Learning Machines

Taught by Patrick Hebron at NYU/ITP, Fall 2017

Week 3

What is Deep Learning?

From Alan Turing onwards, the history of machine learning has been marked by alternating periods of optimism and discouragement over the field’s prospects for applying its conceptual advancements to practical systems and, in particular, to the construction of a general-purpose artificial intelligence.

These periods of discouragement, which are often called AI winters, have generally stemmed from the realization that a particular conceptual model could not be easily scaled from simple test problems to more complex tasks.


This occurred in the 1960s when Marvin Minsky and Seymour Papert conclusively demonstrated that perceptrons could not solve what are called linearly inseparable problems.

In the late 1980s, there was some initial excitement over the backpropagation algorithm’s ability to overcome this issue. But another AI winter occurred when it became clear that the algorithm’s theoretical capabilities were practically constrained by computationally intensive training processes and the limited hardware of the time.


Over the last decade, a series of technical advances in the architecture and training procedures associated with artificial neural networks, along with rapid progress in computing hardware, have contributed to a renewed optimism for the prospects of machine learning.

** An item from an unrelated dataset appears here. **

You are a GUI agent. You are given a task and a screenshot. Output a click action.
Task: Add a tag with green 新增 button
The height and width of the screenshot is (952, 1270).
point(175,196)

One of the central ideas driving these advances is the realization that complex patterns can be understood as hierarchical phenomena in which simple patterns are used to form the building blocks for the description of more complex ones, which can in turn be used to describe even more complex ones.


The systems that have arisen from this research are referred to as deep because they generally involve multiple layers of learning systems which are tasked with discovering increasingly abstract or high-level patterns. This approach is often referred to as hierarchical feature learning.


Learning about a complex idea from raw data is challenging because of the immense variability and noise that may exist within the data samples representing a particular concept or object.

Rather than trying to correlate raw pixel information with the notion of a human face, we can break the problem down into several successive stages of conceptual abstraction.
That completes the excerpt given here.